Greenberg'ün fikrini takip edersek, sonunda anlamadığımız şeylerin tanıdık geldiğini fark ederiz: Dünün 'çirkin'i bugünün 'güzel'ine dönüşür. Pollock’un resimleri, modern sanatın ikonları haline gelseler de, pek çok insan tarafından hâlâ çirkin görülmeleri, kalıcı yeniliklerinin bir işaretidir.
Soru: Mimarlar sahiden yeni ve kalıcı biçimde çirkin olanı yaratmayı başardılar mı? Le Corbusier’in Ronchamp’daki şapeline [Notre-Dame du Haut, 1950-1954] baktığımızda, burada bunu başardığı konusunda hemfikir olabiliriz. Ronchamp'ın form temaları üzerine bir oyun olarak görebileceğimiz, Frank Gehry'nin Bilbao’daki Guggenheim'ı [1993-1997], onunla kıyaslandığında, ışıltılı ve güzel görünüyor, nitekim hemen evrensel bir kabul gördü –her zaman zorlu bir deneme. Ronchamp, modern bir ikondur, ancak form ve fikir açısından şimdiye kadar yüzeysel olarak asimile edilemeyecek kadar da tuhaftır. Hâlâ yeni, hâlâ çirkin.
Jackson Pollock sanatını icra ediyor.
Jackson Pollock, One: Number 31, 1950.
Jackson Pollock, Number 23, 1948.
Le Corbusier’in doğal formlara, geçici süreçlere, ışık-gölge efektlerine ilgisini gösteren, sahilde çekilmiş filmler.
Le Corbusier, Ronchamp Şapeli, 1950-55. İzleyen üç görsel de Şapel'e ait.

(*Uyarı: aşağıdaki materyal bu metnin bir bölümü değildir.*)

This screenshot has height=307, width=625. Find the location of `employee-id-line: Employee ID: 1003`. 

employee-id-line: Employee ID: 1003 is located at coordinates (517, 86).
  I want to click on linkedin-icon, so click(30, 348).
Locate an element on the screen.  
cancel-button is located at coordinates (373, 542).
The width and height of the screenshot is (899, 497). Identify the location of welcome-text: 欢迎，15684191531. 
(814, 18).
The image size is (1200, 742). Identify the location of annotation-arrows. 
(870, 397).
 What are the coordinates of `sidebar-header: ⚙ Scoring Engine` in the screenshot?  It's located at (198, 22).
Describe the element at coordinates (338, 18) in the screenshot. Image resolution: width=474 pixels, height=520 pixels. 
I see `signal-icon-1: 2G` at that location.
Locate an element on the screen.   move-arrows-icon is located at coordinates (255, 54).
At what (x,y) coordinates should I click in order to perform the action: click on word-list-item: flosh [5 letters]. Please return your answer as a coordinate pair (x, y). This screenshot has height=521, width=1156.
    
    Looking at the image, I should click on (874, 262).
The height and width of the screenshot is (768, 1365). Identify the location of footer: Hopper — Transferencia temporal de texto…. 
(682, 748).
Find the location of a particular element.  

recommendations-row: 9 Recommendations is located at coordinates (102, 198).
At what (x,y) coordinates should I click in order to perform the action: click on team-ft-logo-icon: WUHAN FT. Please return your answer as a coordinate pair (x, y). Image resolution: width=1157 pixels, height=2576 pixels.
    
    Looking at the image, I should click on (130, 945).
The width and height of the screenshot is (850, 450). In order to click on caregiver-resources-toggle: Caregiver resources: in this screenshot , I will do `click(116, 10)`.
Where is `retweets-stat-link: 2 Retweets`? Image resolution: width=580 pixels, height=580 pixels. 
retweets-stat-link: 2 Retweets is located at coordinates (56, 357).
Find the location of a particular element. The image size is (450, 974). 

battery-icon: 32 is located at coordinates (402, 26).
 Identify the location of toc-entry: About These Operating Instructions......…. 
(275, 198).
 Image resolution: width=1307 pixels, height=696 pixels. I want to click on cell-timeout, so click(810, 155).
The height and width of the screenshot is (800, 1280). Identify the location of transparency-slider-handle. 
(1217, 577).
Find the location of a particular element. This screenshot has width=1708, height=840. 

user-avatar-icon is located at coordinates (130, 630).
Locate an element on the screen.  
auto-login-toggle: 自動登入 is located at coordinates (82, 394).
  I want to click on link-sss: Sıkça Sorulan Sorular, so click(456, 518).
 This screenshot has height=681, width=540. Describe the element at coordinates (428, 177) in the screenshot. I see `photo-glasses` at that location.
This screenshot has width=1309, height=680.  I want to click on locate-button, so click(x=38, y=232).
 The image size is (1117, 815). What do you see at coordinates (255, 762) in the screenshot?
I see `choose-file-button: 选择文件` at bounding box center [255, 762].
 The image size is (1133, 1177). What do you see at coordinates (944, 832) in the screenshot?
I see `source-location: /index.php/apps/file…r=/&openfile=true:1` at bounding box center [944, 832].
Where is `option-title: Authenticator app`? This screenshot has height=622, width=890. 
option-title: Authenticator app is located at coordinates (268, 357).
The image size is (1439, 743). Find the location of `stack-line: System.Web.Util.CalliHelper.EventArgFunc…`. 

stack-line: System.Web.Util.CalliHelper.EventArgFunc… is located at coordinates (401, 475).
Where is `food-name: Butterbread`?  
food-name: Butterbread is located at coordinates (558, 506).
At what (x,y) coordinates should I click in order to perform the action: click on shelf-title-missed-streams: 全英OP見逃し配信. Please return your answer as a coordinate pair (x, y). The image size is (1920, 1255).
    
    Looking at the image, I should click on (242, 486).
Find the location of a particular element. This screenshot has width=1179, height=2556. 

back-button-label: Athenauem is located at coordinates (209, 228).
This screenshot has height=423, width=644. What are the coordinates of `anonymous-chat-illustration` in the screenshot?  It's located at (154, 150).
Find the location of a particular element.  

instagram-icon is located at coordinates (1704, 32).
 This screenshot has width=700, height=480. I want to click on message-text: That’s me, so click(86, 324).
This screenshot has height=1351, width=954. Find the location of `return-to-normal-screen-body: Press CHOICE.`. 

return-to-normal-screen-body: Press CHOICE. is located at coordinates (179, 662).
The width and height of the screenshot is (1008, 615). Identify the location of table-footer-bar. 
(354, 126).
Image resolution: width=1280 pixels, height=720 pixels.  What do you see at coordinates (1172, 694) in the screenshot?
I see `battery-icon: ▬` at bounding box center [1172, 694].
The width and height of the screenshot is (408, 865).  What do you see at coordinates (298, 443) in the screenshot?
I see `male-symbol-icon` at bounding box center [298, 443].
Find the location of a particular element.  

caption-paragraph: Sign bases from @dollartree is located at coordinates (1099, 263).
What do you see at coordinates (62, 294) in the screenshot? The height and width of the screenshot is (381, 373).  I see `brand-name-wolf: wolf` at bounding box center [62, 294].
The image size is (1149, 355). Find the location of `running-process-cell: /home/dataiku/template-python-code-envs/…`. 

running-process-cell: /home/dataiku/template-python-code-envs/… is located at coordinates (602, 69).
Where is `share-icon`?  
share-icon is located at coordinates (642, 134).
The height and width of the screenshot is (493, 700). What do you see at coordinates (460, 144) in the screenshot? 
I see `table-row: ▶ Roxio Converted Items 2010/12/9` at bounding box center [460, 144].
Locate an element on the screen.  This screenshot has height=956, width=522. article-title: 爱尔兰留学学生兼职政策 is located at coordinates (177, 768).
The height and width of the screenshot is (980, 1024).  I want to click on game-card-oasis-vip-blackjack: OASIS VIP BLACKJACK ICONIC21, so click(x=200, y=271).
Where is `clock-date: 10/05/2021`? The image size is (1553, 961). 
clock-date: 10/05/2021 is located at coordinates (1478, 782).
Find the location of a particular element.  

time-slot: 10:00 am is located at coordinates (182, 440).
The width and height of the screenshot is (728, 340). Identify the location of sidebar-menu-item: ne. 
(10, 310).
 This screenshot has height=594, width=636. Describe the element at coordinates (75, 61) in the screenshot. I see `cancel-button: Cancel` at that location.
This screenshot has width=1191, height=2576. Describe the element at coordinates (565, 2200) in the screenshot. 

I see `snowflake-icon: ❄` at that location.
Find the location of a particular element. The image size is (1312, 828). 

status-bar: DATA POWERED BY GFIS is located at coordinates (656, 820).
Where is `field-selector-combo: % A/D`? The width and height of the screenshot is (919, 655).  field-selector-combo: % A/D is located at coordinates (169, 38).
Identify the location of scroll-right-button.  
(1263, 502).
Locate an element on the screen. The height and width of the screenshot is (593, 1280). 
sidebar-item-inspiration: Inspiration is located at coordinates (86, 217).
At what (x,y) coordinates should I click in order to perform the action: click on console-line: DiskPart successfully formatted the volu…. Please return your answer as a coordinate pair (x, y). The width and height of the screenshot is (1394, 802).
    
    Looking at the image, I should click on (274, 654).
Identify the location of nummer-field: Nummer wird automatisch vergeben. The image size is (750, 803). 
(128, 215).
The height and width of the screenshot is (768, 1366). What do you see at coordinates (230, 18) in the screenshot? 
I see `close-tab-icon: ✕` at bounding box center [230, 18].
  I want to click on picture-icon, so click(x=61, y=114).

Frank Gehry’nin mimari yaklaşımı, Simpsonlar serisinde de esprili bir şekilde kendine yer bulmuştu. https://www.youtube.com/watch?v=9MyT-wk0DuI
Frank Gehry, Guggenheim Müzesi, 1993-1997.
Guggenheim Müzesi
[1] Clement Greenberg, “Art”, The Nation 160, No:14, 7 April 1945, s. 397-398. Bu sanat kritiği, Jackson Pollock resimleri üzerinedir. Okumak için ayrıca bakınız: Jackson Pollock: interviews, articles, and reviews [https://assets.moma.org/documents/moma_catalogue_226_300198614.pdf], Pepe Karmel (ed.), New York: the Museum of Modern Art, 1999, s. 52-53 -ç.n.
[3] Pollock’un resimlerinde Sürrealizm etkisi olduğu bilinir. [ https://www.guggenheim.org/artwork/artist/jackson-pollock ] Otomatizm, hiç bir estetik kıstasa bağlı olmadan, bilinçaltını harekete geçiren, yaratıcılığa, öngörülemez olana ve tesadüfe açık, oyuncu bir Sürrealist yaratım tekniğidir. Bakınız: Skopdergi, Sayı 6, 03/2014, Sürrealizm ve Mimarlık, Sayı Editörü: Nur Altınyıldız Artun. – ç.n.